Effective for Expires
When we first took note of this double postcard effort from Boardroom Inc. for its flagship newsletter, Bottom Line/Personal, we thought it was a renewal. So, that really got our attention. Upon closer inspection, though, we realized it was an expire mailing (250BOTLIP0901)which is still interesting.
It makes sense to use the most cost-effective formats to expiresformer customers who should be familiar with your product and offers.
But we still see more envelope efforts for "come back" offers than we do self-mailers. According to Brian Kurtz, executive vice president of Boardroom Inc., the double postcard is the control package for customers who have moved from renewal to cold mail again.

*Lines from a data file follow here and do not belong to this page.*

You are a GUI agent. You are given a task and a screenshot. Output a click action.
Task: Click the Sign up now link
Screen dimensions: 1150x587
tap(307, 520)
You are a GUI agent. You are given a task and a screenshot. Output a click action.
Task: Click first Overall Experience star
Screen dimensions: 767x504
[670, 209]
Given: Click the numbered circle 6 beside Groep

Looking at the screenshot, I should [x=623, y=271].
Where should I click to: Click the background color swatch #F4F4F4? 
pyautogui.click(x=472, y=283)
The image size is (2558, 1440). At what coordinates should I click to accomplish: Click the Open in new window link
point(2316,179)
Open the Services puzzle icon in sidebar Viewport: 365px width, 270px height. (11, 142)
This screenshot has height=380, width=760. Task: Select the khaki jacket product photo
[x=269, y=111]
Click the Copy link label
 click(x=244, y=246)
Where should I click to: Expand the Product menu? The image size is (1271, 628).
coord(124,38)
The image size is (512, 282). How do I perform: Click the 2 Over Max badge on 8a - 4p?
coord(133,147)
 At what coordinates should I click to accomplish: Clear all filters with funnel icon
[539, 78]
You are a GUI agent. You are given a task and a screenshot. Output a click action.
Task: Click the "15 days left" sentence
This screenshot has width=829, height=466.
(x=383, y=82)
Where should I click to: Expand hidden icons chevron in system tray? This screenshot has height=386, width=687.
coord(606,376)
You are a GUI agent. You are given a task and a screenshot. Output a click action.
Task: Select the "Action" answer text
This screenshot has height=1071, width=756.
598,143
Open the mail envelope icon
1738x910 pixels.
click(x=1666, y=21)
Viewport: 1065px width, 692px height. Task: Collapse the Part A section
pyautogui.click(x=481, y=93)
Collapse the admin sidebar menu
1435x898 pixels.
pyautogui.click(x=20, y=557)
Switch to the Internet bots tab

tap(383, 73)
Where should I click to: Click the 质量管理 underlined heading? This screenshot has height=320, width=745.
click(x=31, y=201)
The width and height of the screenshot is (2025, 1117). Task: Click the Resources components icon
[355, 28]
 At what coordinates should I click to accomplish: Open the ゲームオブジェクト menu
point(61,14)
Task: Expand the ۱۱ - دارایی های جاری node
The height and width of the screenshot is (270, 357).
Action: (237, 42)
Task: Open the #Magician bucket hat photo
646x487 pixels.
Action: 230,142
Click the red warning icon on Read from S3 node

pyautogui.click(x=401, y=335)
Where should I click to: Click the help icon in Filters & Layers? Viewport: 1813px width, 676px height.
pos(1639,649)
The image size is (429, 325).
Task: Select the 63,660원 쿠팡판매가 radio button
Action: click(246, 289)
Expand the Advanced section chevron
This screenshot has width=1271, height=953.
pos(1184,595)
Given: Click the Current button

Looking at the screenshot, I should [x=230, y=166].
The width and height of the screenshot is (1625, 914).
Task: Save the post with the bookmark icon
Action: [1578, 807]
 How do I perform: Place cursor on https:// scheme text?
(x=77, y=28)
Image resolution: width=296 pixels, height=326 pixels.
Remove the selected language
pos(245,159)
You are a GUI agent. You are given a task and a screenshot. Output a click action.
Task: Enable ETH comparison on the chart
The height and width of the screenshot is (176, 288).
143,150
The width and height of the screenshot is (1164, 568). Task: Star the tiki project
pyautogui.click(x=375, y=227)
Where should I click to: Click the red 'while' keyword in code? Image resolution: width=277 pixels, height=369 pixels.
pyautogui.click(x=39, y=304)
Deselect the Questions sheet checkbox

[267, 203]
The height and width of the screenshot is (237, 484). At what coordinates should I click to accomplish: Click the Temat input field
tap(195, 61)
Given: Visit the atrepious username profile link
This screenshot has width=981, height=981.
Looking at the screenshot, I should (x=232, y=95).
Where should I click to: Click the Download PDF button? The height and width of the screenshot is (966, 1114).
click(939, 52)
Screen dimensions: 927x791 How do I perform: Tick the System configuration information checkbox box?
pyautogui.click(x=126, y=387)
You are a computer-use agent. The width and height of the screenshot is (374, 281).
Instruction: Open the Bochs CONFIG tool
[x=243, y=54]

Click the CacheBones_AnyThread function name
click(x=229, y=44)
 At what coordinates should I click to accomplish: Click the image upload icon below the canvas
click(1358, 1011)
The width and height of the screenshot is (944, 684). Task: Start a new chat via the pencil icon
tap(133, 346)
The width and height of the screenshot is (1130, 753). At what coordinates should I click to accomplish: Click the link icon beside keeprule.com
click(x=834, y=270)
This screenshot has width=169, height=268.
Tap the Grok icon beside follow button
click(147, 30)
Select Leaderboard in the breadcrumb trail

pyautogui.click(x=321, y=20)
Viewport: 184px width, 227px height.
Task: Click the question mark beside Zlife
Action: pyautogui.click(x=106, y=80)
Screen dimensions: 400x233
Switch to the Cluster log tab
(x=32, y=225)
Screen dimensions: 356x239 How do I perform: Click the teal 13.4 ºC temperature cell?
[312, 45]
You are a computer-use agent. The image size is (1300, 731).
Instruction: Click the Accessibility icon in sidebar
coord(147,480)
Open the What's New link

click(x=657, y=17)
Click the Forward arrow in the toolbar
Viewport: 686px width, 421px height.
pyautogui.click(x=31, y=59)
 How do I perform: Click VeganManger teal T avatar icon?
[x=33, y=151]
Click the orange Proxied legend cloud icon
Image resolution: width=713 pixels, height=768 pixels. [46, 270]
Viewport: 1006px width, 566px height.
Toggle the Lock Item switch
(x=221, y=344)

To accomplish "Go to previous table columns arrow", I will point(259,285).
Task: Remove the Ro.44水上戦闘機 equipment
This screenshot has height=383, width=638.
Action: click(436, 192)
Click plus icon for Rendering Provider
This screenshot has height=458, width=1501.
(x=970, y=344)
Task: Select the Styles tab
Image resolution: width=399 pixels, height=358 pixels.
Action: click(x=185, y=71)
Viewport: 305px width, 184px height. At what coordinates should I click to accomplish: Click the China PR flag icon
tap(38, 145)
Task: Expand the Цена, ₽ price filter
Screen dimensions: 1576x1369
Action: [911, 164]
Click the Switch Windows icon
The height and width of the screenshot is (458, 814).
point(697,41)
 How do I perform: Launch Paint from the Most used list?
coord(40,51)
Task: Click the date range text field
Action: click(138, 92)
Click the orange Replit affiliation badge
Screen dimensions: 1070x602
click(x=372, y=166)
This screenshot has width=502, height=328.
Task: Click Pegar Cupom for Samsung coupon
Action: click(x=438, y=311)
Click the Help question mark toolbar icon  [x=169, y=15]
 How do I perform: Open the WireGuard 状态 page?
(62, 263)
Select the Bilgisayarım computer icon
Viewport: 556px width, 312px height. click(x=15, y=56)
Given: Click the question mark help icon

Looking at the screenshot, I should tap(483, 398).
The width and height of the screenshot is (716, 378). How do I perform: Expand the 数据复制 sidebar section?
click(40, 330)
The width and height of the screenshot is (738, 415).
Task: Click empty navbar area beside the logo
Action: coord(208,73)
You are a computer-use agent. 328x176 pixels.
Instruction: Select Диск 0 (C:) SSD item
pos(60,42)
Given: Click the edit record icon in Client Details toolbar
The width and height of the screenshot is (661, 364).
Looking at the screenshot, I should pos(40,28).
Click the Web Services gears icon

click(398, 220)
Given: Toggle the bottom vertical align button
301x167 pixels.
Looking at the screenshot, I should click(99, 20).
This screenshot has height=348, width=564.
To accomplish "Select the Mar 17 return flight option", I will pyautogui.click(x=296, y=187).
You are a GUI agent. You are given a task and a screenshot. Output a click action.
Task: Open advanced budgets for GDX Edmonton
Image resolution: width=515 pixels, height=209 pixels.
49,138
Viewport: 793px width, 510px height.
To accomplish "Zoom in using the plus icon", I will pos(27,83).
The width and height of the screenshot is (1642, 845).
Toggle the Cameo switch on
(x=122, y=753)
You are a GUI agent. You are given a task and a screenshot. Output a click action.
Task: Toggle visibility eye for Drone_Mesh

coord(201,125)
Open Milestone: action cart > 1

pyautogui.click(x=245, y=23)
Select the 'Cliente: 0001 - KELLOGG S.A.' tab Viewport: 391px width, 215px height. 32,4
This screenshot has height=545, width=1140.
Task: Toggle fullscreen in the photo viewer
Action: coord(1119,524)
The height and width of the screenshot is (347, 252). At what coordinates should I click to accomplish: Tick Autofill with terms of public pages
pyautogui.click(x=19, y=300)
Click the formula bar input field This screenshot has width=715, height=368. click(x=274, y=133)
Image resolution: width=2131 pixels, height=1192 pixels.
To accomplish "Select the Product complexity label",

The double postcard is the standard 41/4" x 6" size, although an alternate 41/2" x 7" size has been spotted. Because this format is not super costly, Bottom Line/Personal can afford to add response-booting touches, like personalization and a sticker token. Most of Boardroom Inc.'s offers include a premium, so that does not change with expire offers.
"The key with expires," Kurtz says, "is that you mail them over and over again, so rotating formats makes a difference." Because this audience is not new to Bottom Line/Personal, Boardroom Inc. is able to test smaller formats, like the double postcard or a professional discount offer.
And you don't want to spend too much on expires, Kurtz says, because this universe is also more likely to respond than prospect files.
"Even if you have a good product, people fall off the subscriber list by inertia. So expires are one of your best lists, but you don't want to spend your whole budget on these names," he explains.
One of the best things about the double postcard control is that the newsletter has been able to charge the regular renewal price, rather than an inflated come-back offer. Kurtz says that they don't want people to wait them out for a better price down the road, so they try to make the renewal price stick for expires.
On the subject of whether the format has something to do with the double postcard performing well after the anthrax scares, Kurtz does not feel that response rates at the present are tied solely to whether you mail an envelope package or a self-mailer. While mainstream media coverage has suggested that consumers might prefer self-mailers to envelope packages, Kurtz is not hasty to link response rates to format alone.
He points out that Boardroom Inc. dropped magalog efforts in October that came back below projections. Conversely, the publisher sent out a #10 envelope campaign with clear markings of what it was and who mailed it, and that effort did well, Kurtz says.
Basically, it would be too easy to link good or bad response rates to a particular format. The anthrax scares mostly exacerbated a poor economy, which already accounted for overall declining response rates, he says.